## WHAT THIS TASK INVOLVES
Return the lines below that carry the word "agent".

## DATA SUPPLIED
= = = = =

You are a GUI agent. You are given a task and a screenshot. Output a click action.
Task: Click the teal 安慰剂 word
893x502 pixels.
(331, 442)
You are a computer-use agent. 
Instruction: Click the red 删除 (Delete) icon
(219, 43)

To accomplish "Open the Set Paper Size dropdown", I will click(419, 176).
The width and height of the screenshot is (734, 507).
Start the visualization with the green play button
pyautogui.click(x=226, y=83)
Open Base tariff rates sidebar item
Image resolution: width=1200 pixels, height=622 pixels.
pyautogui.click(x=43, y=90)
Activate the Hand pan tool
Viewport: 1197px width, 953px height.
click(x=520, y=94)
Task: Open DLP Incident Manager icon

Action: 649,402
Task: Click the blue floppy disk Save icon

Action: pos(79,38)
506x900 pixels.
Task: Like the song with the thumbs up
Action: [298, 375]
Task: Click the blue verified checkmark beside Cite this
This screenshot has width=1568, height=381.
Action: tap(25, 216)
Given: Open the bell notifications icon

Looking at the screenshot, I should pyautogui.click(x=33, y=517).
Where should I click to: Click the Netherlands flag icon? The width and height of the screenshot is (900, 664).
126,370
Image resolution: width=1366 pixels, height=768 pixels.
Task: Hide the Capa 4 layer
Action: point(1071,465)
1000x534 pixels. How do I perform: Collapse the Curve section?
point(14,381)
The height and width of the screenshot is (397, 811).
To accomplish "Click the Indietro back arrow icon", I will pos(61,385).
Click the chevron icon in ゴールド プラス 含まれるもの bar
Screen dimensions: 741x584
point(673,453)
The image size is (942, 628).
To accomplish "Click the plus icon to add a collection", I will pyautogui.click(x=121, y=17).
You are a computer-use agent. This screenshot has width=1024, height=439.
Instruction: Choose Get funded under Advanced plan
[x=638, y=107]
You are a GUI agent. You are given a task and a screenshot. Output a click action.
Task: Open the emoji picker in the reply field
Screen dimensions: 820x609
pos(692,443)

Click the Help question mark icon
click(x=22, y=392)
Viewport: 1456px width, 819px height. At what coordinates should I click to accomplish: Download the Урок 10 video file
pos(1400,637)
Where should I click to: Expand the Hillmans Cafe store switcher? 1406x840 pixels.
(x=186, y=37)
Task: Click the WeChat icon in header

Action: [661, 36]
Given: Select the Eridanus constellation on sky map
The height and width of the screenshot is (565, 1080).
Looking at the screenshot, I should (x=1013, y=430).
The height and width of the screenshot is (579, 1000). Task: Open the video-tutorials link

= = = = =

## SOLUTION
You are a GUI agent. You are given a task and a screenshot. Output a click action.
You are a computer-use agent. 
You are a computer-use agent. This screenshot has width=1024, height=439.
You are a GUI agent. You are given a task and a screenshot. Output a click action.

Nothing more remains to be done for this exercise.